One nifty trick that I've recently found is to use PHP's create_function() to create an anonymous/lambda function for one-shot use. It's useful for PHP functions like array_map(), preg_replace_callback(), or usort() that use callbacks for custom processing. It looks pretty much like it does an eval() under the covers, but it's still a nice functional-style way to use PHP.

2 Comments

Unfortunately, the garbage collector doesn’t play very well with this construct producing potential memory leaks. If you’re out for performance, avoid create_function().
Would you mind updating the answer with PHP 7.4 version (arrow functions) and adding a warning about deprecated create_function()?
8

well... with 5.3 on the horizon, all will be better, because with 5.3, we'll get closures and with them anonymous functions

http://wiki.php.net/rfc/closures

Comments

8

You will want to verify whatever your calling is valid. For example, in the case of a specific function, you will want to check and see if the function exists:

function doIt($callback) {
    if(function_exists($callback)) {
        $callback();
    } else {
        // some error handling
    }
}

3 Comments

What if callback is not a function, but an array holding object and method?
or rather is_callable( $callback )
Both are good suggestions - It will be necessary to check your own particular implementation of how you do a callback. I was hoping to warn against calling something that didn't exist causing a fatal. I made the answer more general
5

create_function did not work for me inside a class. I had to use call_user_func.

<?php

class Dispatcher {
    //Added explicit callback declaration.
    var $callback;

    public function Dispatcher( $callback ){
         $this->callback = $callback;
    }

    public function asynchronous_method(){
       //do asynch stuff, like fwrite...then, fire callback.
       if ( isset( $this->callback ) ) {
            if (function_exists( $this->callback )) call_user_func( $this->callback, "File done!" );
        }
    }

}

Then, to use:

<?php 
include_once('Dispatcher.php');
$d = new Dispatcher( 'do_callback' );
$d->asynchronous_method();

function do_callback( $data ){
   print 'Data is: ' .  $data .  "\n";
}
?>

[Edit] Added a missing parenthesis. Also, added the callback declaration, I prefer it that way.

4 Comments

Doesn't the Dispatcher class require an attribute for $this->callback = $callback to work?
@james poulson: PHP is a dynamic language, so it works. But I was being lazy. I usually do declare properties, makes everyones life easier. Your question made me look at that code again and spot a syntax error, thou. Thanks
I didn't know this was possible. Thanks for the answer :) .
Woudn't it be safer to declare the do_callback function before creating the Dispatcher object and calling the async method?
4

For those who don't care about breaking compatibility with PHP < 5.4, I'd suggest using type hinting to make a cleaner implementation.

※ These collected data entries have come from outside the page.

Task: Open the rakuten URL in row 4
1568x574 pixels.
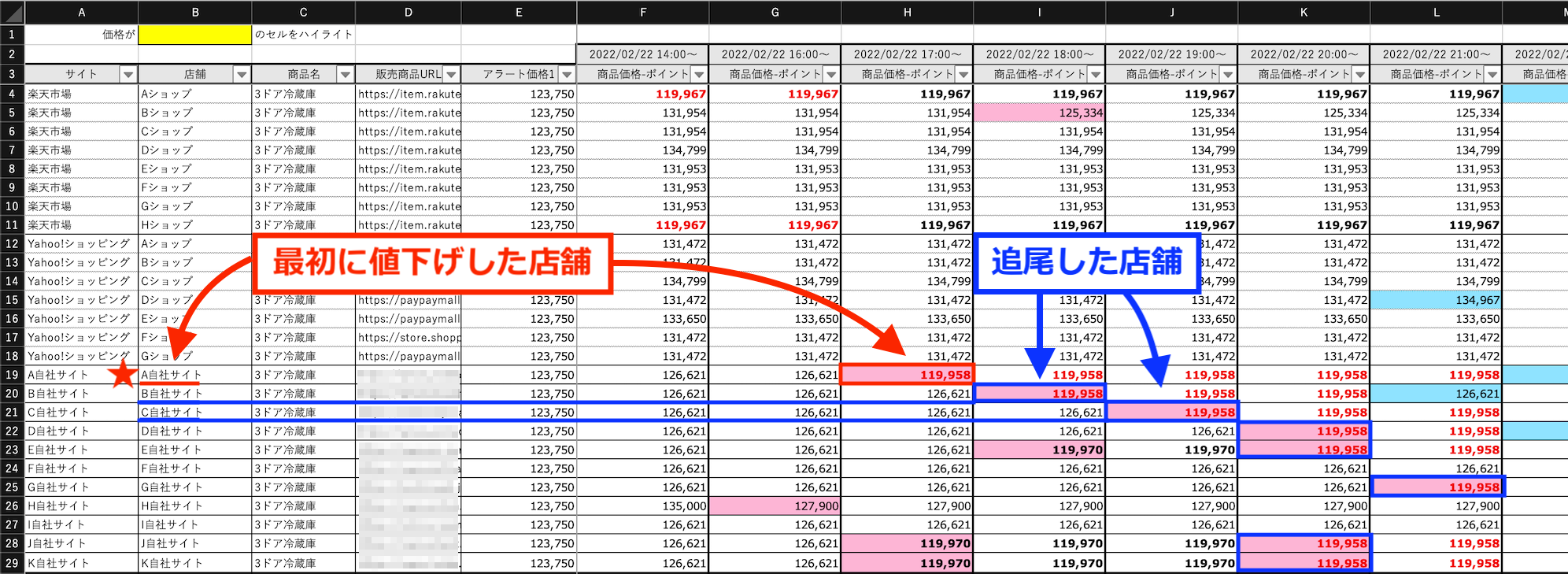Action: click(409, 94)
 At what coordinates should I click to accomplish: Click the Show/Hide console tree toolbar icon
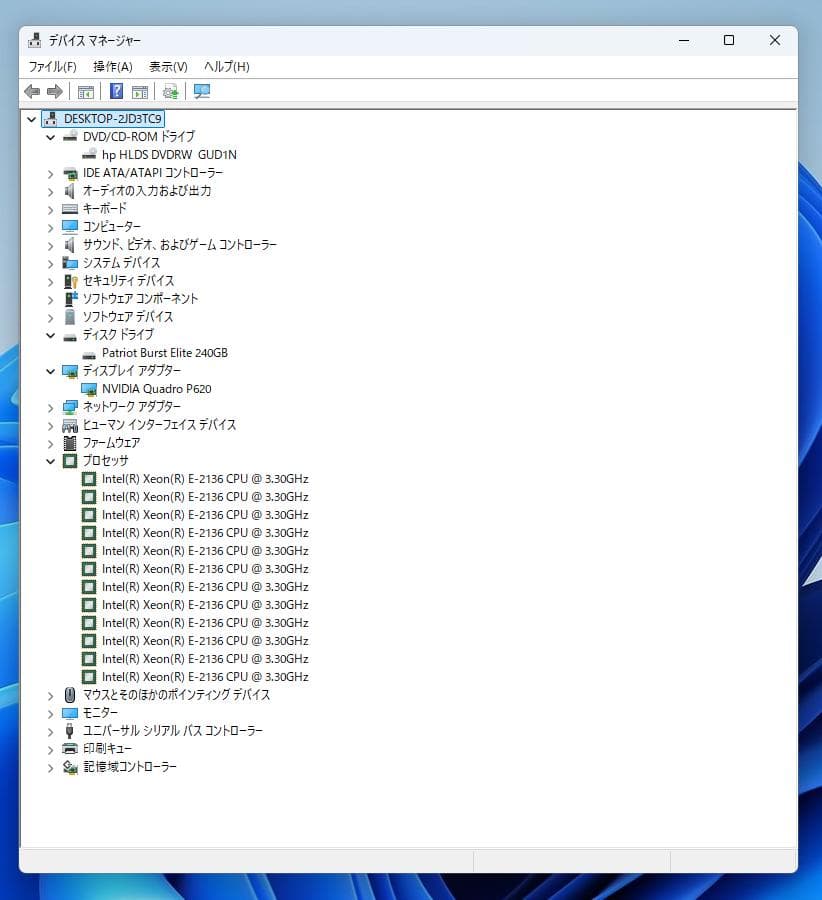(85, 91)
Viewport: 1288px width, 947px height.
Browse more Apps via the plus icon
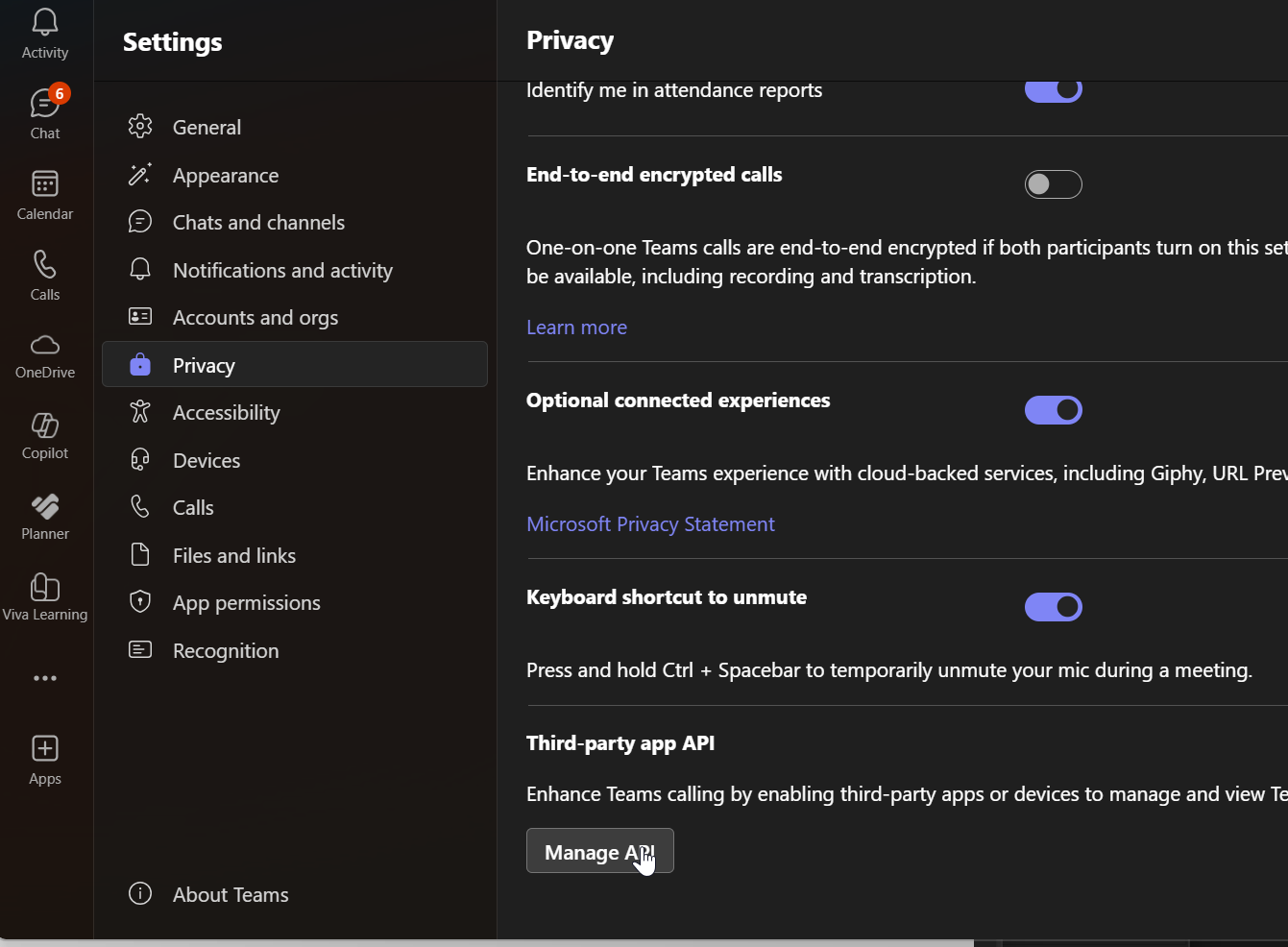(44, 759)
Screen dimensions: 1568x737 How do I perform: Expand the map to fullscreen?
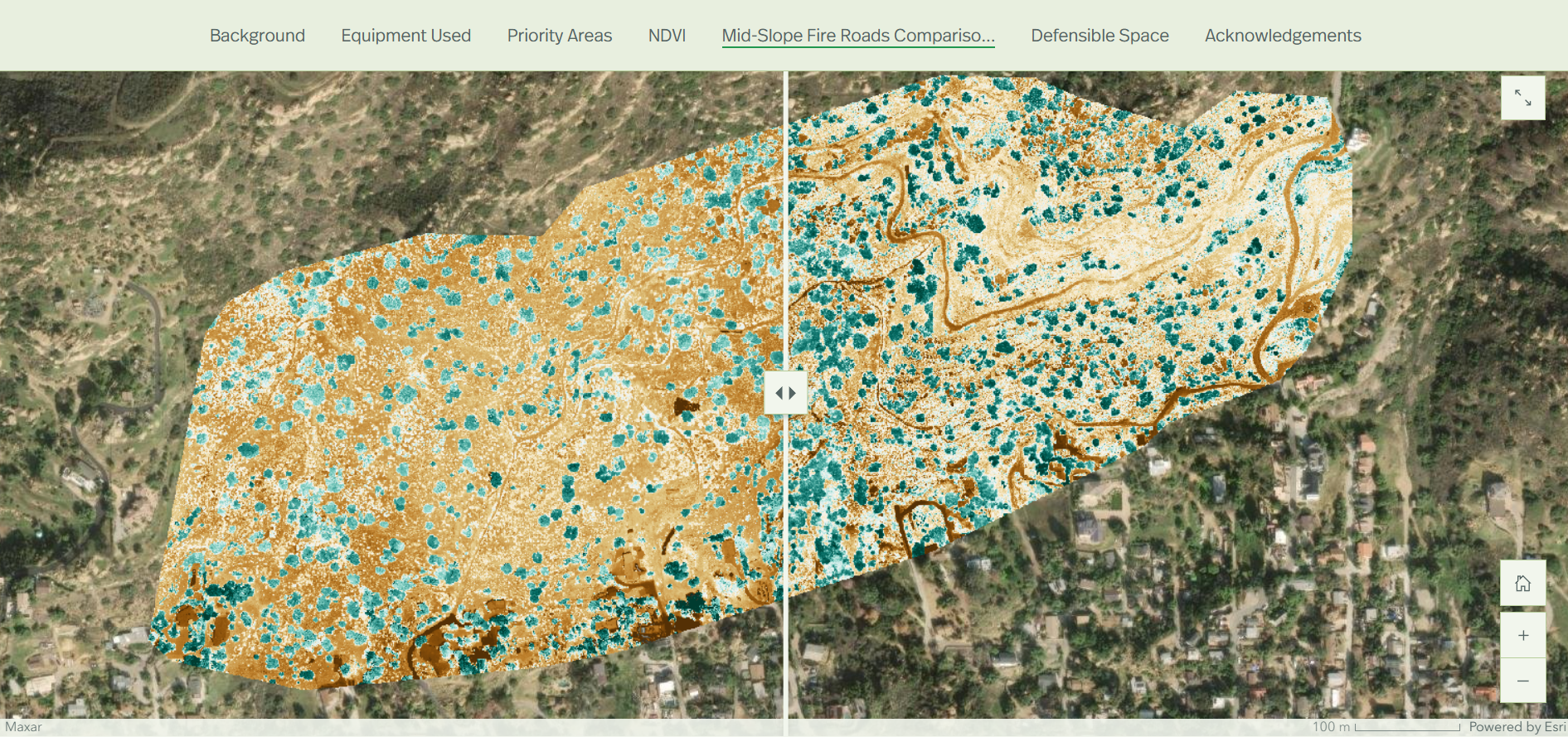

function call_with_hello_and_append_world( callable $callback )
{
     // No need to check $closure because of the type hint
     return $callback( "hello" )."world";
}

function append_space( $string )
{
     return $string." ";
}

$output1 = call_with_hello_and_append_world( function( $string ) { return $string." "; } );
var_dump( $output1 ); // string(11) "hello world"

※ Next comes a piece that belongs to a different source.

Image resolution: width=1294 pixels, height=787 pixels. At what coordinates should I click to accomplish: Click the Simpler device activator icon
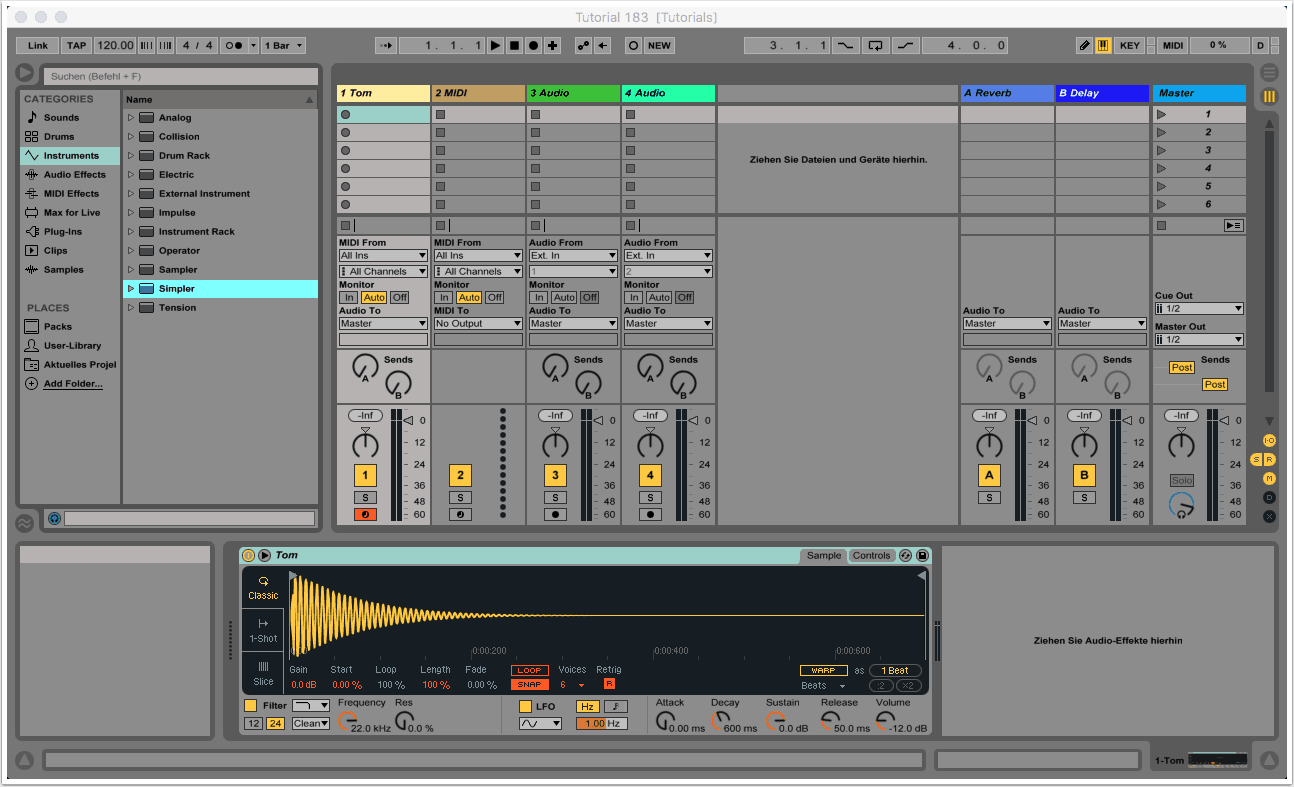point(248,556)
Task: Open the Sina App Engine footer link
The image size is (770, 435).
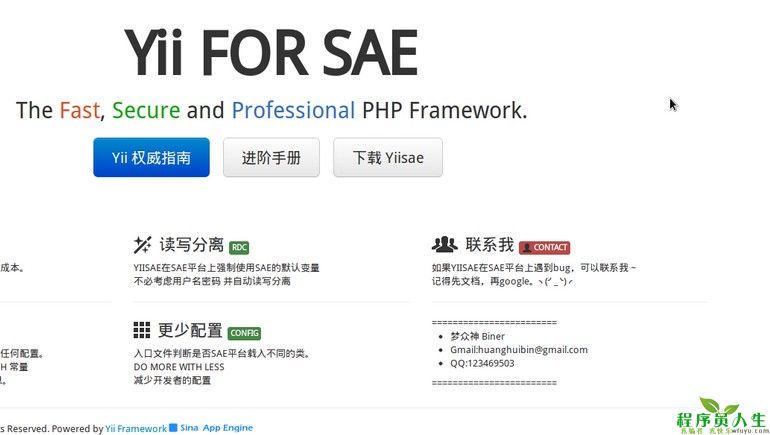Action: pos(217,428)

$output2 = call_with_hello_and_append_world( "append_space" );
var_dump( $output2 ); // string(11) "hello world"

$old_lambda = create_function( '$string', 'return $string." ";' );
$output3 = call_with_hello_and_append_world( $old_lambda );
var_dump( $output3 ); // string(11) "hello world"

1 Comment

Warning create_function() has been DEPRECATED as of PHP 7.2.0. Relying on this function is highly discouraged.
3

I cringe every time I use create_function() in php.

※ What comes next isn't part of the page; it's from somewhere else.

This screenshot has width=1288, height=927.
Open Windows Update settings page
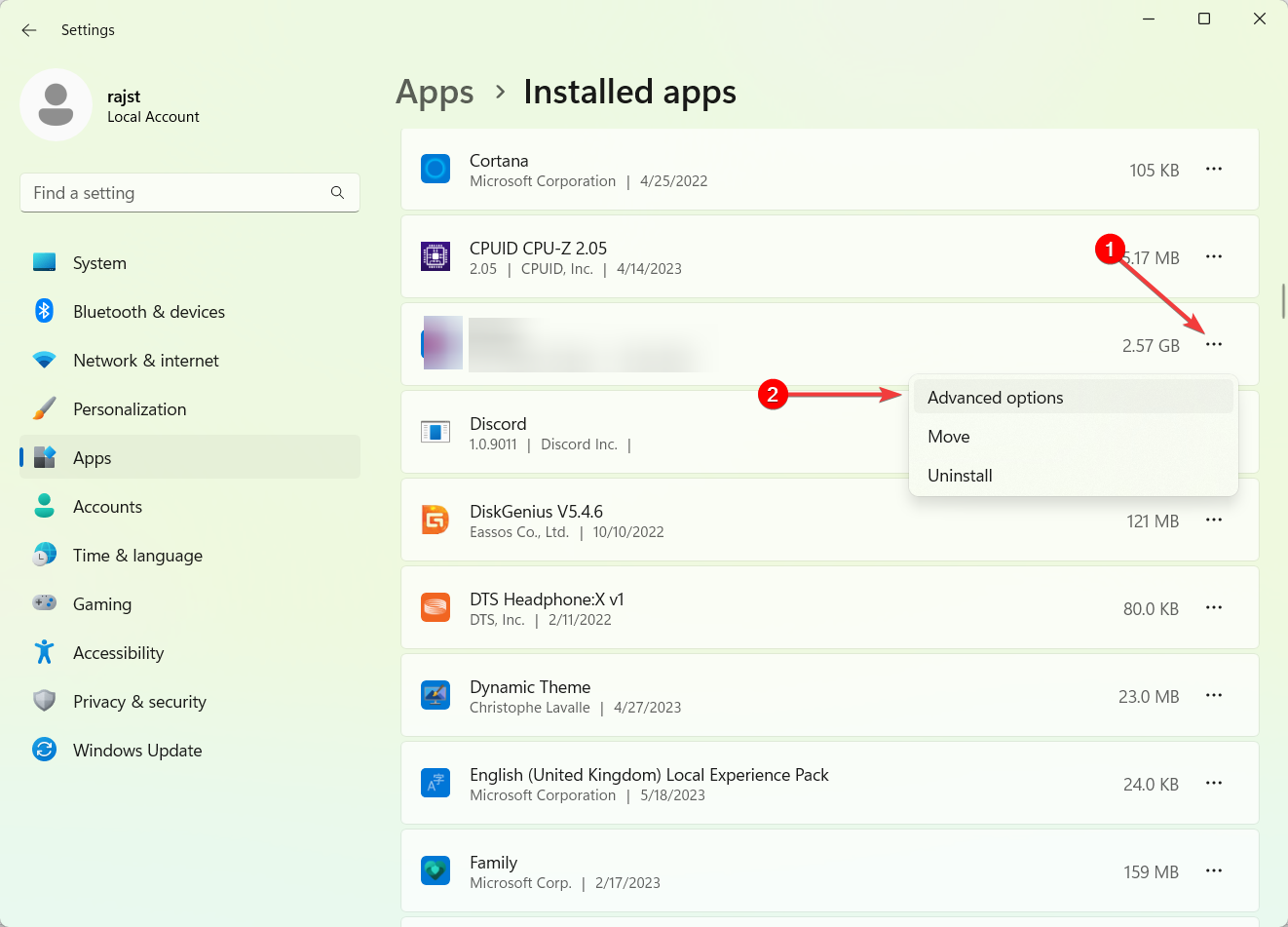pos(137,751)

Parameters are a coma separated string, the whole function body in a string... Argh... I think they could not have made it uglier even if they tried.

Unfortunately, it is the only choice when creating a named function is not worth the trouble.

2 Comments

And, of course, it's runtime string eval, so it doesn't get checked for valid syntax or anything else at compile time.
This answer has been outdated for the past 2 years. create_function() is now deprecated and should not be used.